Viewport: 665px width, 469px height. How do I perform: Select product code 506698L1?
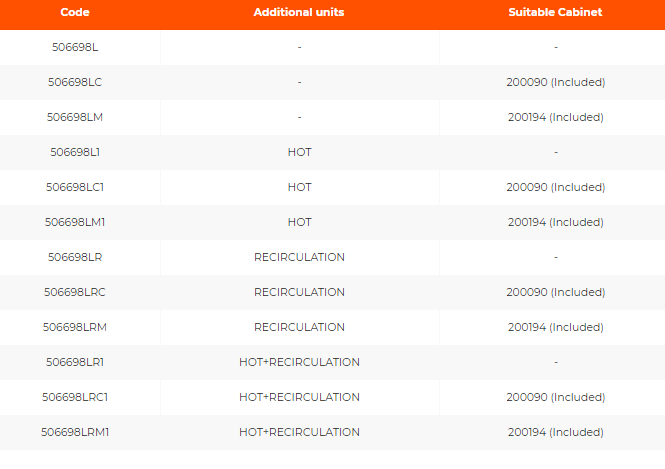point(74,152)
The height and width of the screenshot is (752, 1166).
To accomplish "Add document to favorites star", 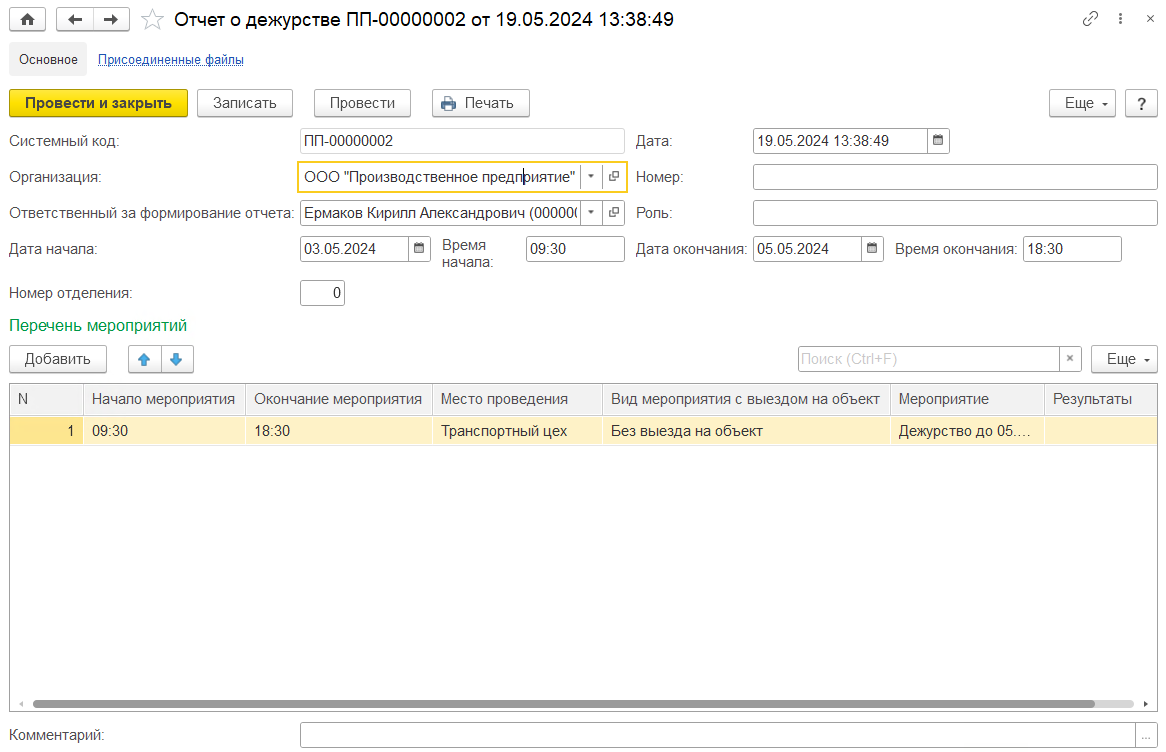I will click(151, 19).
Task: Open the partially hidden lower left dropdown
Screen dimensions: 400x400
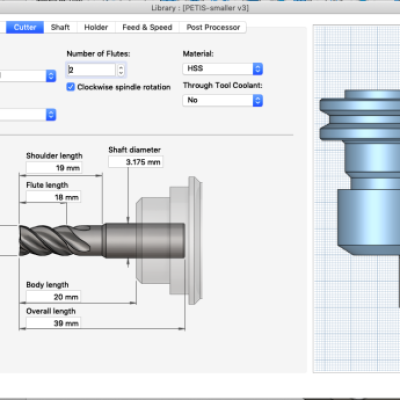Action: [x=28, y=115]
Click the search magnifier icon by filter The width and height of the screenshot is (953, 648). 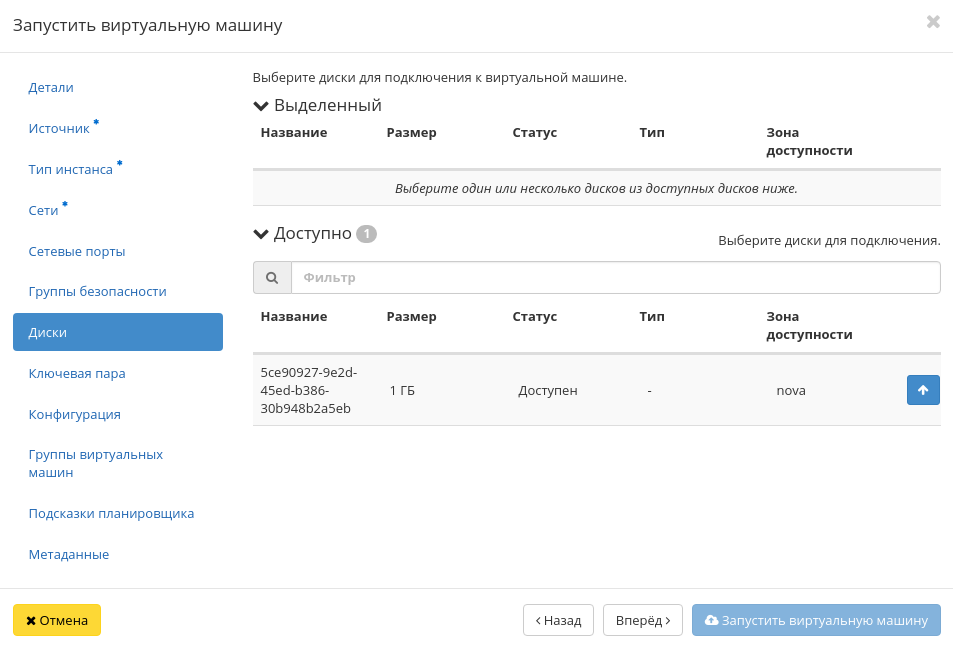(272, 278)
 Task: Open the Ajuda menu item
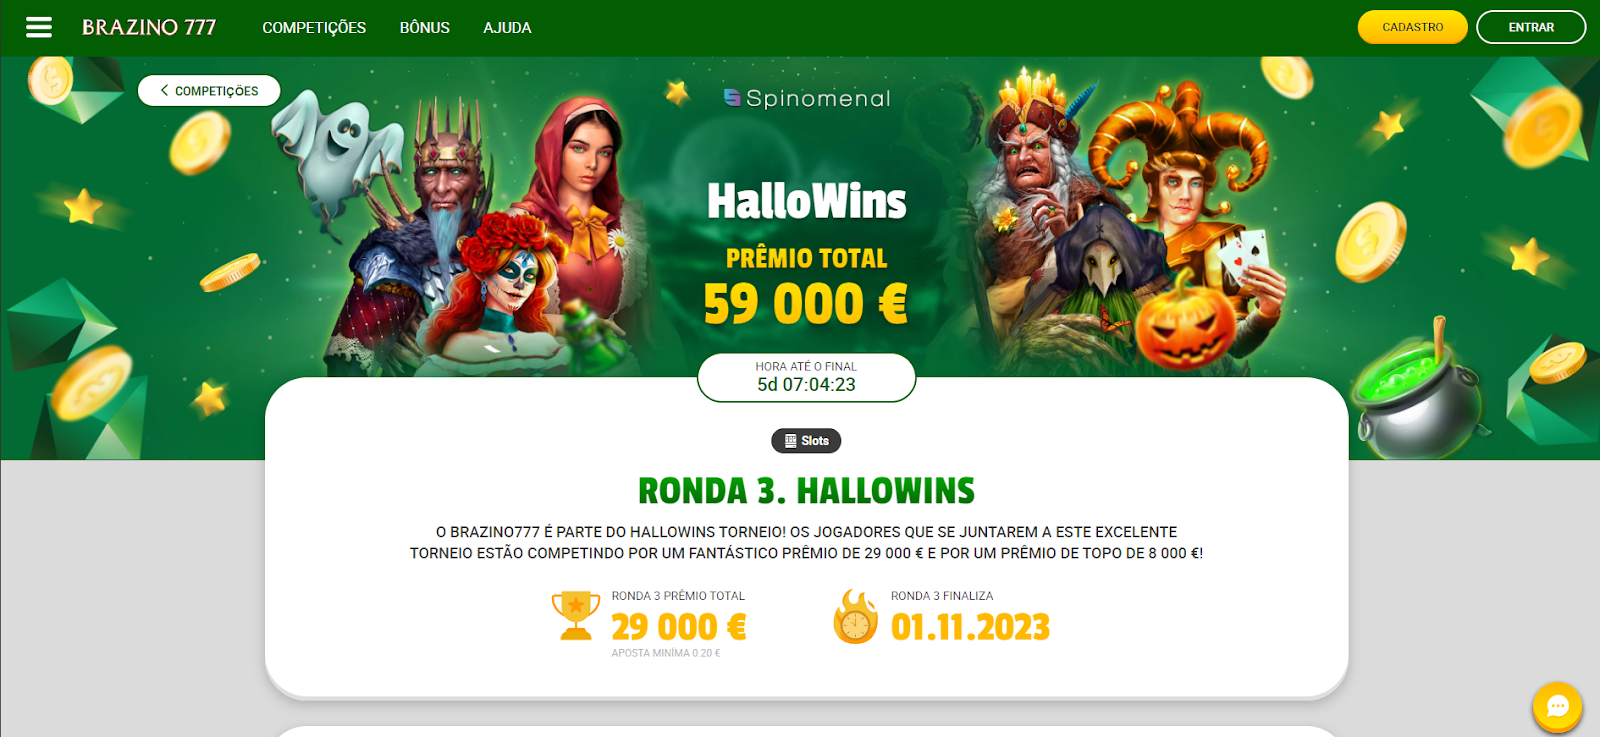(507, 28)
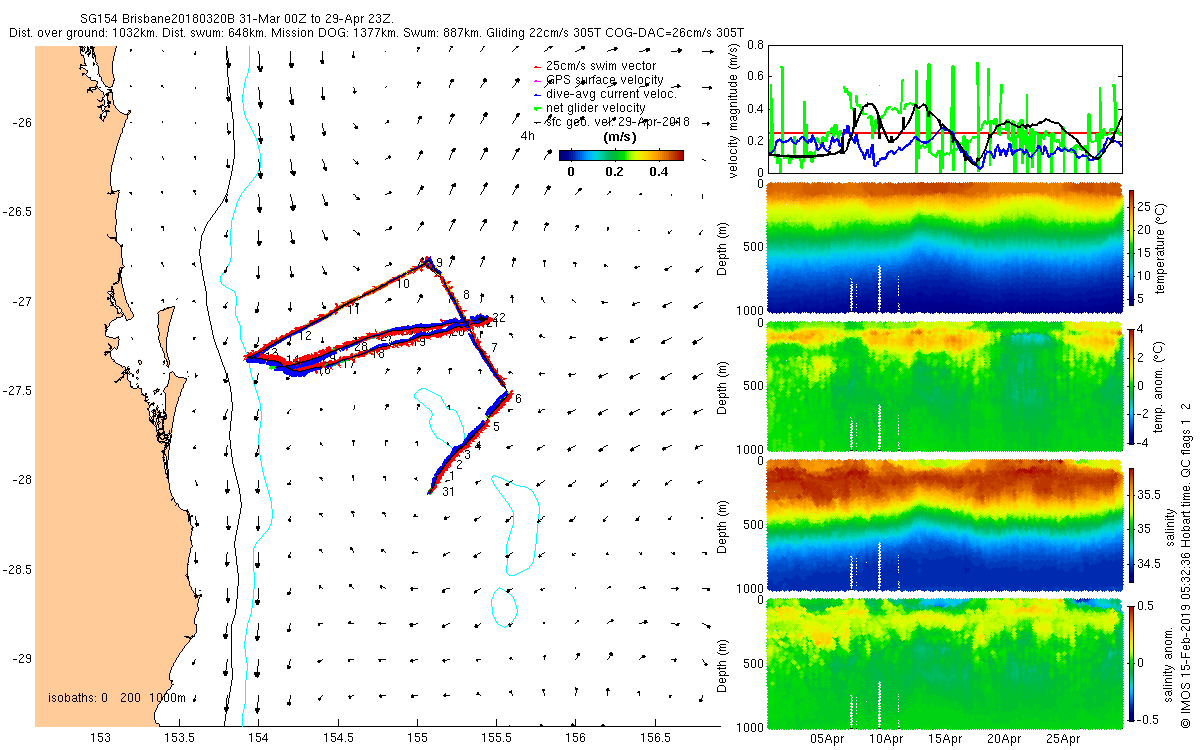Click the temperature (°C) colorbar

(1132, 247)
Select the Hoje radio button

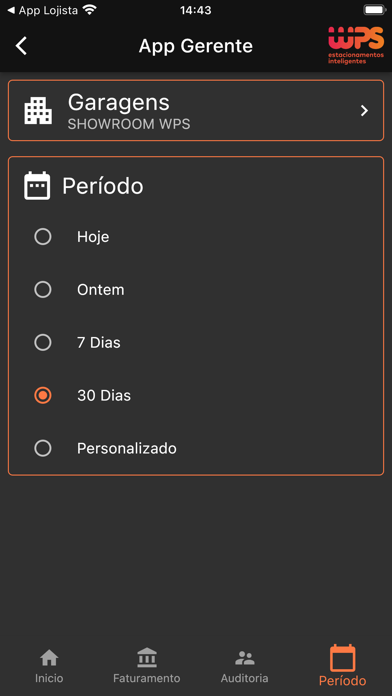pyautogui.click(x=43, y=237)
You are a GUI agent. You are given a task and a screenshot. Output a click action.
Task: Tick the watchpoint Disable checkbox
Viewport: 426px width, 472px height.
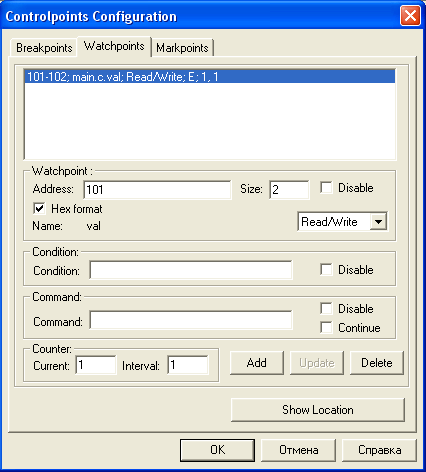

** WORK TASK **
Output the line containing "Select the Hoje radio button" and each line after it, through the end of the material, exactly as given. No pictures belong in the output.

** REPLY TO THE TASK **
Select the Hoje radio button

pyautogui.click(x=43, y=237)
You are a GUI agent. You are given a task and a screenshot. Output a click action.
Task: Tick the watchpoint Disable checkbox
Viewport: 426px width, 472px height.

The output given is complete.